# SOURCE RECORDS

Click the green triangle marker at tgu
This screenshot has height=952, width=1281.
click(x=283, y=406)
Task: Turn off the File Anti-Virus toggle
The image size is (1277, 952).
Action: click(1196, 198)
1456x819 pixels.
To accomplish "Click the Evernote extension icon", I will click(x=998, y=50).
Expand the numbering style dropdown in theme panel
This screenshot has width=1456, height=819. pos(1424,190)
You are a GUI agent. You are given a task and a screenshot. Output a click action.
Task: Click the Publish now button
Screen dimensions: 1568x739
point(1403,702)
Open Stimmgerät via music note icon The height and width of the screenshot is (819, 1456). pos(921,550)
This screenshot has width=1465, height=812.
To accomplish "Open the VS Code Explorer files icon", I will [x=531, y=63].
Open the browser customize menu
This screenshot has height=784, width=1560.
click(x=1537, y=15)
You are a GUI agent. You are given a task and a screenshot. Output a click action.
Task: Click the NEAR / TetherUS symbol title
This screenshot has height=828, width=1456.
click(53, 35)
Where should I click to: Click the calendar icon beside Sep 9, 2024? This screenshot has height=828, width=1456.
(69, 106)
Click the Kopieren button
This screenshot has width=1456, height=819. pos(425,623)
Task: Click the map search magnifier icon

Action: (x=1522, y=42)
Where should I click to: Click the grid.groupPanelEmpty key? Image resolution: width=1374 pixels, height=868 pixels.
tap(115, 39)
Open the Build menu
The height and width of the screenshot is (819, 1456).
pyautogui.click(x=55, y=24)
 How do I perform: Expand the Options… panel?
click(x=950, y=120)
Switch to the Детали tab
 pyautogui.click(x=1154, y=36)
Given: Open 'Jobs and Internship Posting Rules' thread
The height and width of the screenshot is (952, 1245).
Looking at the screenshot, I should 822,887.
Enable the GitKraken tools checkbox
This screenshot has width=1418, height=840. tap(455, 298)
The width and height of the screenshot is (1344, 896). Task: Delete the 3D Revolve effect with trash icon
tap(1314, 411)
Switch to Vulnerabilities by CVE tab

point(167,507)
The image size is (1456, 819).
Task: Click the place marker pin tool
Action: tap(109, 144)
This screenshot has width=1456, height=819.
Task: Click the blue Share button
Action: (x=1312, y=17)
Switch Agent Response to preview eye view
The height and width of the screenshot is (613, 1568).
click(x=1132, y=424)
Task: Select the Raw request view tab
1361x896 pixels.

# TASK INSTRUCTIONS
Write out every record again, exactly as it was written.

# ANSWER BELOW
Click the green triangle marker at tgu
This screenshot has height=952, width=1281.
click(x=283, y=406)
Task: Turn off the File Anti-Virus toggle
The image size is (1277, 952).
Action: click(1196, 198)
1456x819 pixels.
To accomplish "Click the Evernote extension icon", I will click(x=998, y=50).
Expand the numbering style dropdown in theme panel
This screenshot has width=1456, height=819. pos(1424,190)
You are a GUI agent. You are given a task and a screenshot. Output a click action.
Task: Click the Publish now button
Screen dimensions: 1568x739
point(1403,702)
Open Stimmgerät via music note icon The height and width of the screenshot is (819, 1456). pos(921,550)
This screenshot has width=1465, height=812.
To accomplish "Open the VS Code Explorer files icon", I will [x=531, y=63].
Open the browser customize menu
This screenshot has height=784, width=1560.
click(x=1537, y=15)
You are a GUI agent. You are given a task and a screenshot. Output a click action.
Task: Click the NEAR / TetherUS symbol title
This screenshot has height=828, width=1456.
click(53, 35)
Where should I click to: Click the calendar icon beside Sep 9, 2024? This screenshot has height=828, width=1456.
(69, 106)
Click the Kopieren button
This screenshot has width=1456, height=819. pos(425,623)
Task: Click the map search magnifier icon

Action: (x=1522, y=42)
Where should I click to: Click the grid.groupPanelEmpty key? Image resolution: width=1374 pixels, height=868 pixels.
tap(115, 39)
Open the Build menu
The height and width of the screenshot is (819, 1456).
pyautogui.click(x=55, y=24)
 How do I perform: Expand the Options… panel?
click(x=950, y=120)
Switch to the Детали tab
 pyautogui.click(x=1154, y=36)
Given: Open 'Jobs and Internship Posting Rules' thread
The height and width of the screenshot is (952, 1245).
Looking at the screenshot, I should 822,887.
Enable the GitKraken tools checkbox
This screenshot has width=1418, height=840. tap(455, 298)
The width and height of the screenshot is (1344, 896). Task: Delete the 3D Revolve effect with trash icon
tap(1314, 411)
Switch to Vulnerabilities by CVE tab

point(167,507)
The image size is (1456, 819).
Task: Click the place marker pin tool
Action: tap(109, 144)
This screenshot has width=1456, height=819.
Task: Click the blue Share button
Action: (x=1312, y=17)
Switch Agent Response to preview eye view
The height and width of the screenshot is (613, 1568).
click(x=1132, y=424)
Task: Select the Raw request view tab
1361x896 pixels.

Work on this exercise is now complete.